Answer : To enrich the background of the article, descriptive elements of pre-AI processing have been added to emphasize the use of AI processing (lines 41 to 50).

    • The author focuses on CNN without providing alternatives in the state of the art. While methods like MLP are mentioned, they lack in-depth comparison. Although CNN is discussed in a dedicated section, the introduction does not justify the decision to utilize it satisfactorily.

Answer : As suggested by the reviewer, further clarifications have been included to better highlight the unique use of CNNs in the article (lines 56 to 69). The focus is placed on the computational complexity of transformer-based processing and the substantial computational demands required to achieve high performance in MLP models.

    • The objectives of the paper are fragmented across line 42, line 61, and the end of the introduction, each discussing different aspects.

Answer : To clarify the content and as suggested by the reviewer, the objectives have been consolidated in lines 98 to 101 to clearly define the study on embedded vision systems incorporating CNN processing in the visible spectrum.

    • The scope of the discussion is unclear, with various items discussed randomly and lacking connection. For instance, sections 1.1 and 1.2 discuss power consumption, though this was not stated as an important aspect earlier in the introduction.

Answer : To facilitate a clearer discussion and to highlight important metrics that are later reused in several diagrams, we have, following the reviewer's comments, included an explicit mention of metrics such as power consumption, latency, and performance in lines 98 to 101. This emphasizes their significance as key metrics before they are applied throughout the study.

    • The section titles should be reconsidered, as they are lengthy and limit the arguments that should be discussed within the sections themselves.

Answer : The titles have been revised and shortened for clearer meaning at lines 179, 184, 207, 238, 247, and 271.

Conclusion: The conclusion is lengthy and details many aspects that would benefit from being discussed in a dedicated section, such as perspectives.

Answer : As suggested by the reviewer, the conclusion has been split into two sections: a Conclusion section, followed by a Perspectives section. The Conclusion is located at line 1192 and the Perspectives at line 1253.

Due to the issues mentioned above, I have selected major revisions for this paper.

 

Reviewer 2 Report

Comments and Suggestions for Authors

This manuscript reviews embedded vision systems with convolutional neural networks, highlighting trade-offs in two main approaches: near-sensor processing and in-sensor processing.

The manuscript lacks clear logic and a cohesive structure, making it difficult to follow. I recommend 'Reconsider after major revision'.

 

Several comments are as follows:

1. There are many instances of repetition in the manuscript, such as the first four sentences of the abstract and the first paragraph of the introduction.

2. In Figure 1, there is an intersection between two arrows. Is there a relationship between these arrows? If not, consider using a 'cross-over' to express this.

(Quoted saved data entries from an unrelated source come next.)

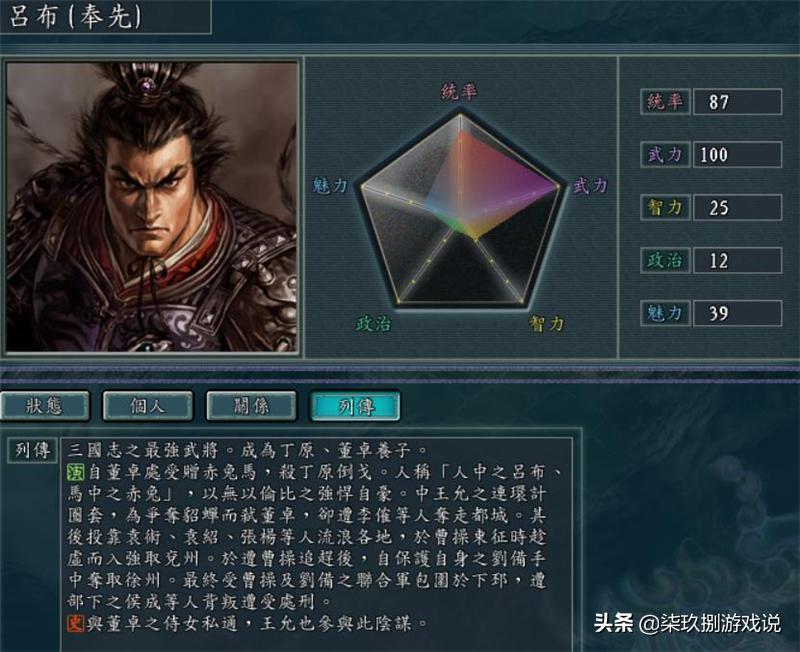This screenshot has height=652, width=800.
Task: Click the 魅力 stat label in panel
Action: [665, 313]
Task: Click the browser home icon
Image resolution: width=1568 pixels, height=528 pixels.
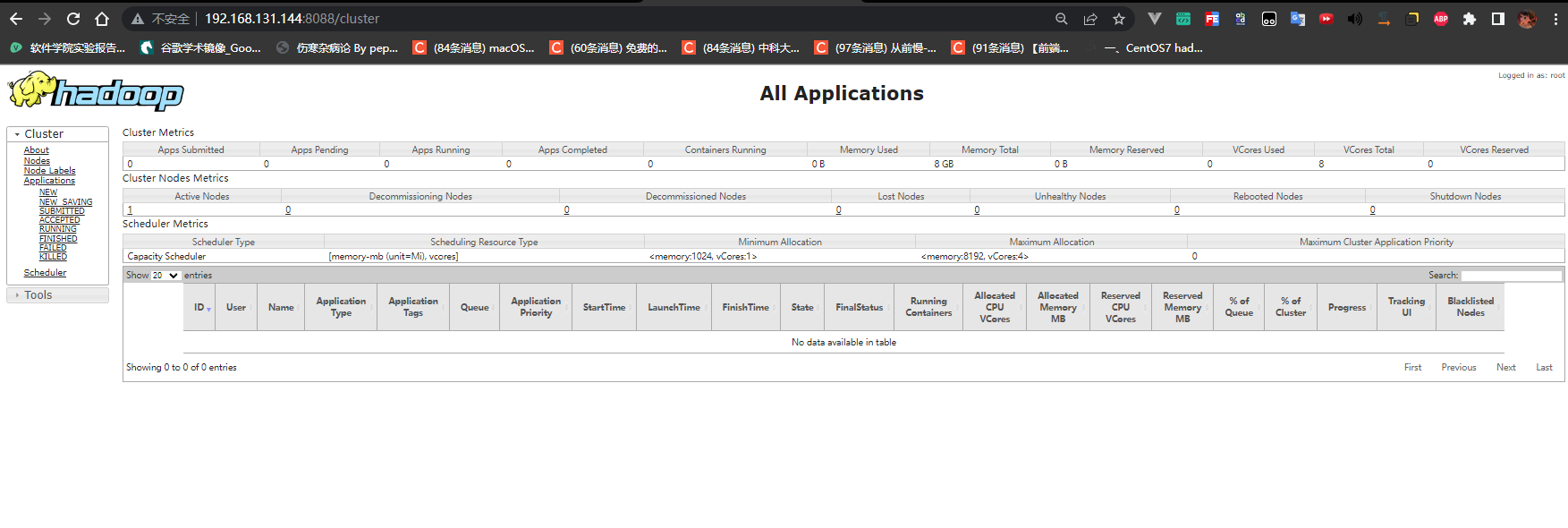Action: pyautogui.click(x=102, y=19)
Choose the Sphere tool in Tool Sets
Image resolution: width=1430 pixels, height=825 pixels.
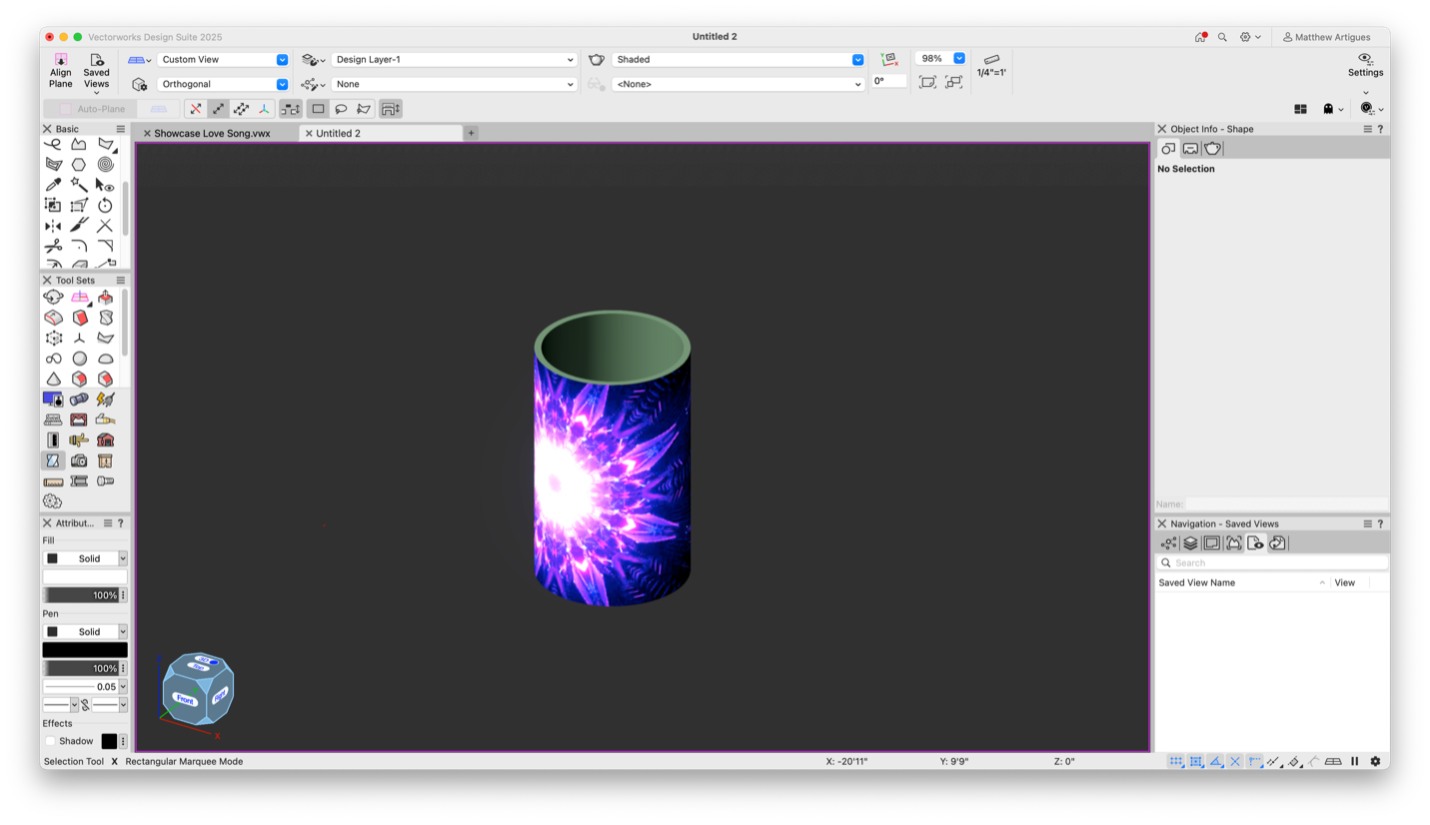79,359
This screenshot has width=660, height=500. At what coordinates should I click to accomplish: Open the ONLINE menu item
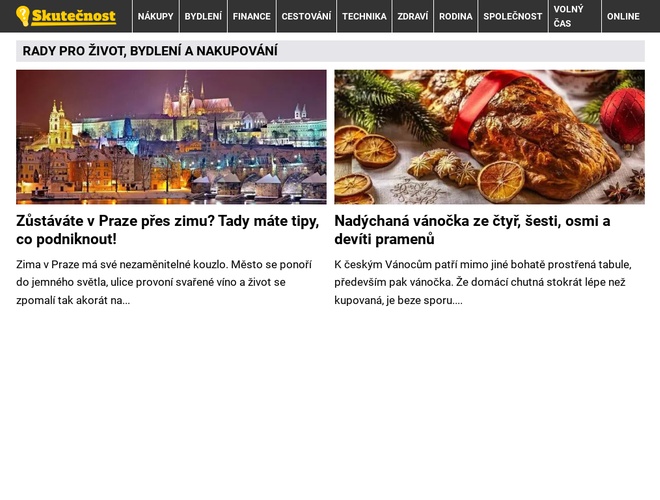pyautogui.click(x=623, y=16)
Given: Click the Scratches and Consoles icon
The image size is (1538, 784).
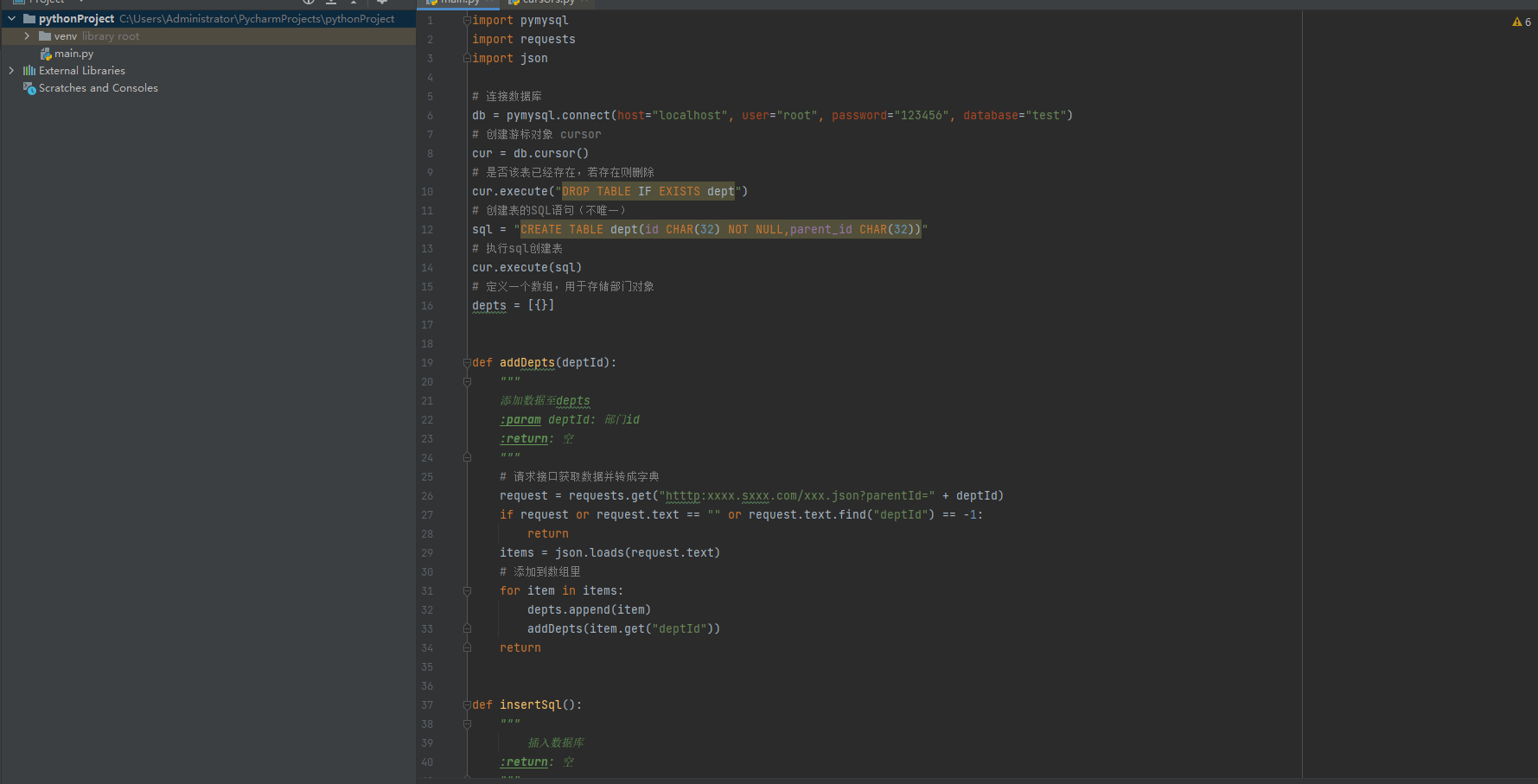Looking at the screenshot, I should coord(29,88).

3. From Figure 2, it seems the difference between ultra embedded and flexible embedded systems is the energy budget. Please clarify this in section 1.1.

 

4. The formatting throughout the manuscript is inconsistent, sometimes aligning text to the left and sometimes justifying it.

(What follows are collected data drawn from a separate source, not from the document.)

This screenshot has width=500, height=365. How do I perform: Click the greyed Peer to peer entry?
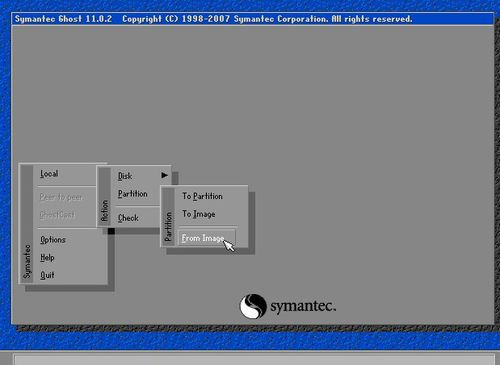61,197
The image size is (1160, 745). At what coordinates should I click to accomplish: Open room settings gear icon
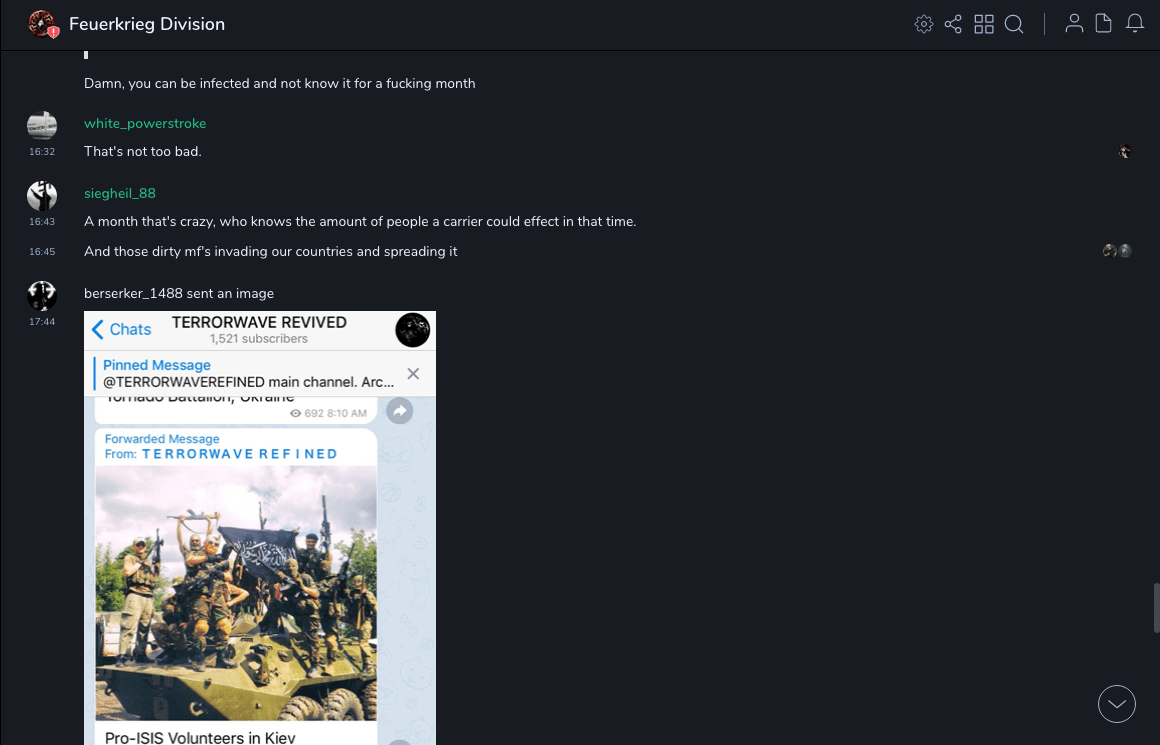pos(924,24)
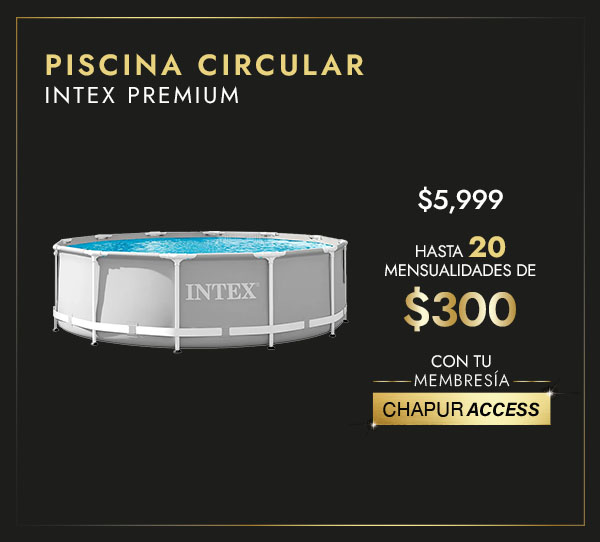Click the gold line right of MEMBRESÍA
Viewport: 600px width, 542px height.
532,382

5. The logic in section 2 is unclear. You attempt to describe many aspects of embedded AI vision systems, but the connection between each subsection is weak. For example, in section 2.3, you can describe from both hardware and software perspectives. However, in subsection 2.3.1, you describe hardware, and subsequent subsections discuss from different perspectives.

6. Figure 8 is unclear and does not accurately depict the relationship between the camera module and the processing unit.

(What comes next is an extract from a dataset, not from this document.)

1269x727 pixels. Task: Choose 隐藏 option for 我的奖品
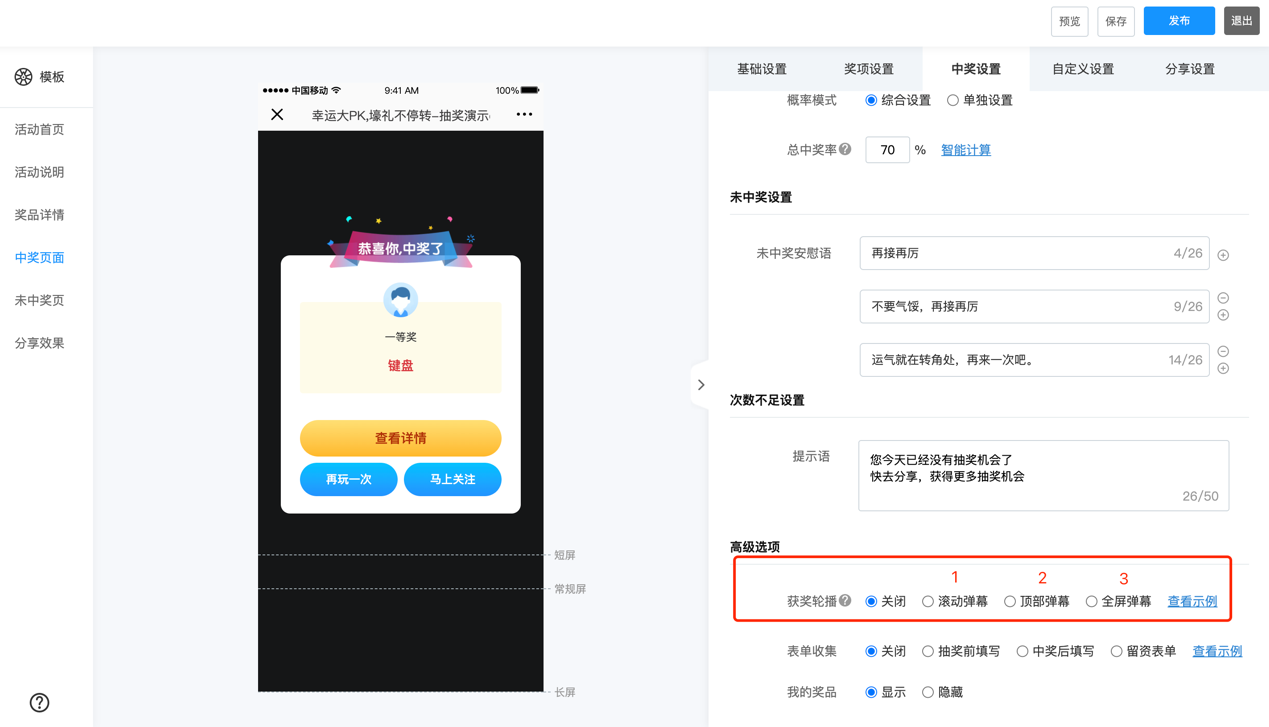click(928, 692)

7. Lines 487-489 state, "We categorize these systems into three sub-categories, as shown in Figure 8, each designed to meet distinct operational requirements." However, I do not see the three sub-categories in Figure 8.

8. The manuscript's layout is inconsistent. Some subsections are numbered while others are not. For example, in section 4.2, I recommend you write in this way ‘4.2.1 CNN Inference Process’ and 4.2.2 Opportunities for Improvement.

Comments on the Quality of English Language

1. Line 72, "AAs such," appears to be a typo.

Author Response

Manuscript ID: sensors- sensors-3134939
Response to reviewers' Comments

We are thankful to the reviewers for their thorough evaluation and valuable feedback on our manuscript. Their insightful comments and constructive suggestions have significantly contributed to the improvement of our work. By addressing each point raised, we have refined our paper, clarify our objectives, and improve the overall coherence of our discussion. We have highlighted all changes in teal within the manuscript for easy identification. A detailed, point-by-point response to each of the reviewers' comments is provided below. We are confident that the revisions have enhanced the quality of our manuscript, and we sincerely appreciate the reviewer’s expertise and guidance in this process.

Response to reviewer #2:

This manuscript reviews embedded vision systems with convolutional neural networks, highlighting trade-offs in two main approaches: near-sensor processing and in-sensor processing.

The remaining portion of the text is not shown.